BEGIN DATASET ROWS

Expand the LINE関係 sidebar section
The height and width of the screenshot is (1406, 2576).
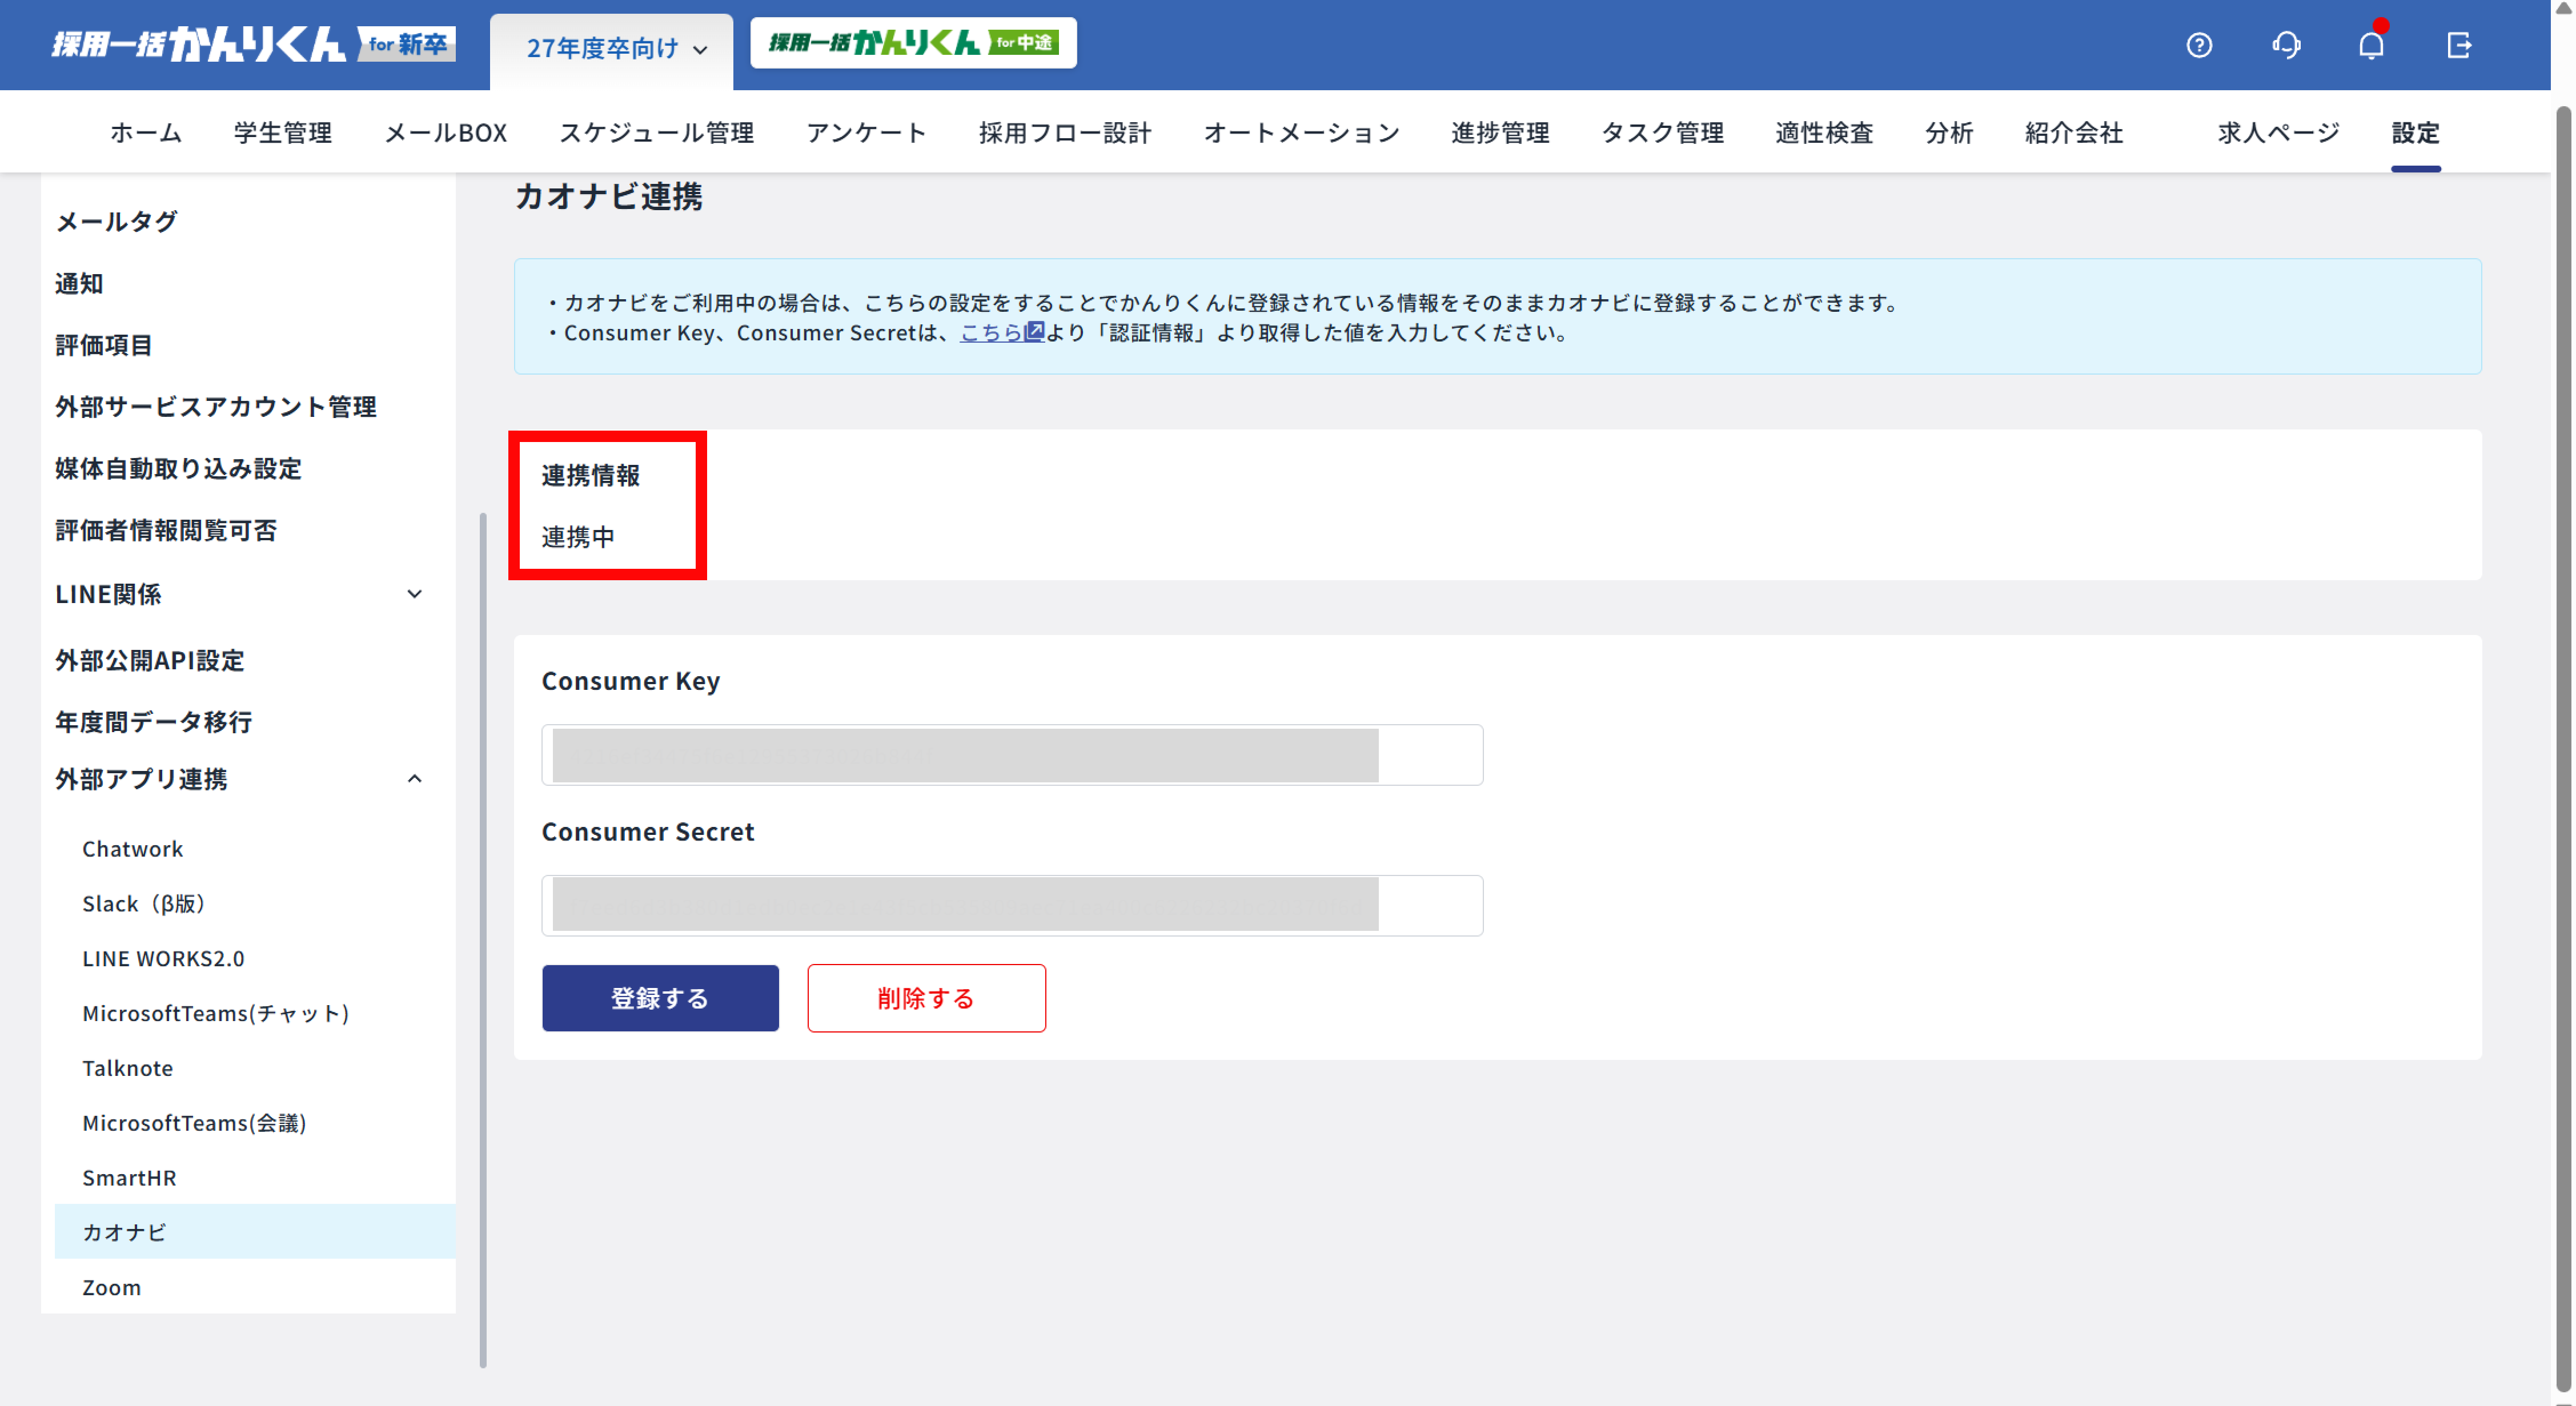414,594
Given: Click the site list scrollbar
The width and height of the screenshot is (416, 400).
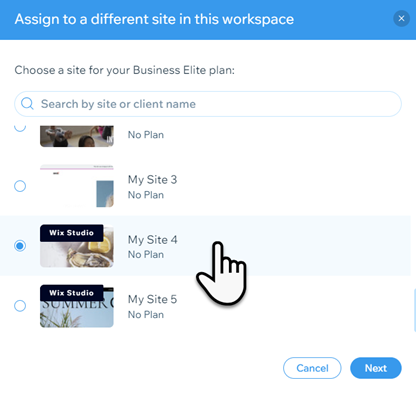Looking at the screenshot, I should pyautogui.click(x=414, y=310).
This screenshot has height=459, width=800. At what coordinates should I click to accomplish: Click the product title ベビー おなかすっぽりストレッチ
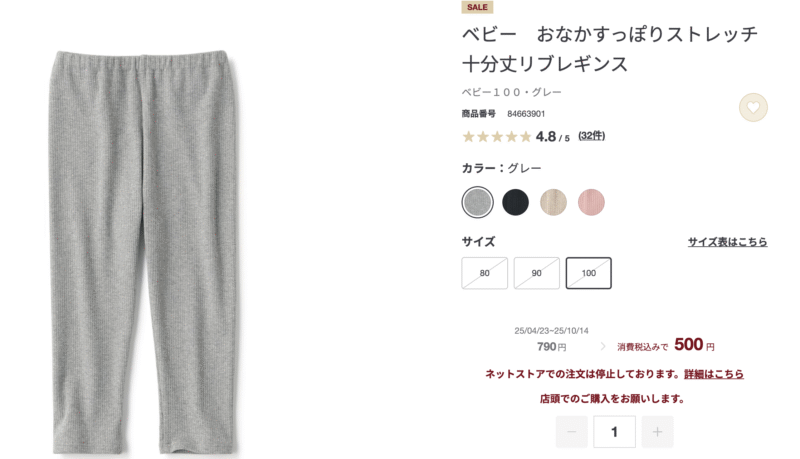(610, 34)
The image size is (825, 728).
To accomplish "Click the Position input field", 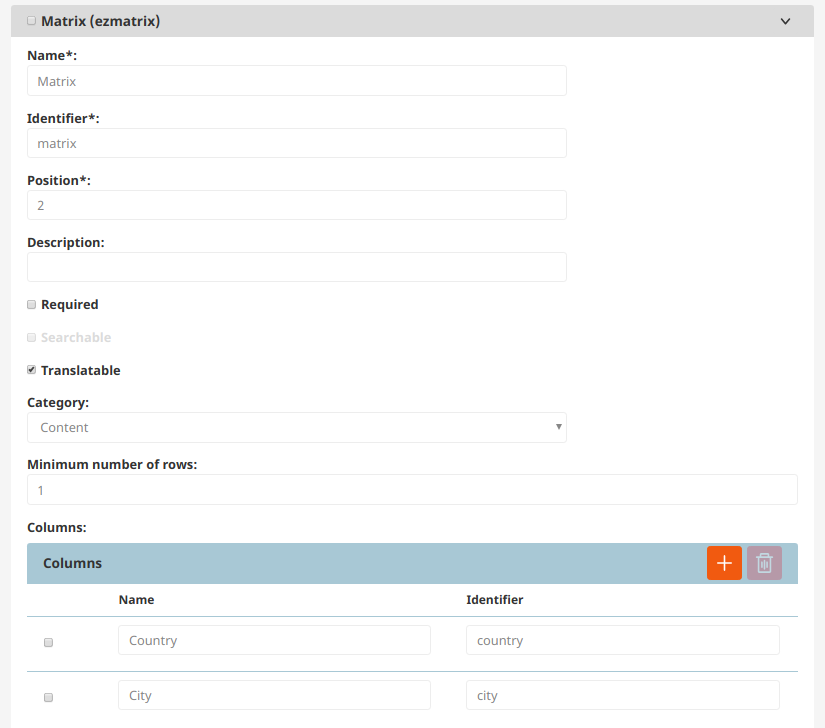I will [296, 205].
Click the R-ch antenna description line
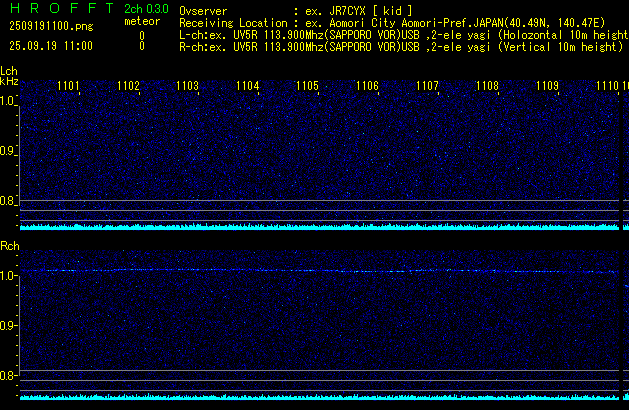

END DATASET ROWS

● EXERCISE TASK: Quote the material word for word, from its first line through the line containing "Looking at the", and leave out the pictures.

● ANSWER TO THIS EXERCISE:
Expand the LINE関係 sidebar section
The height and width of the screenshot is (1406, 2576).
414,594
Given: Click the site list scrollbar
The width and height of the screenshot is (416, 400).
Looking at the screenshot, I should pyautogui.click(x=414, y=310).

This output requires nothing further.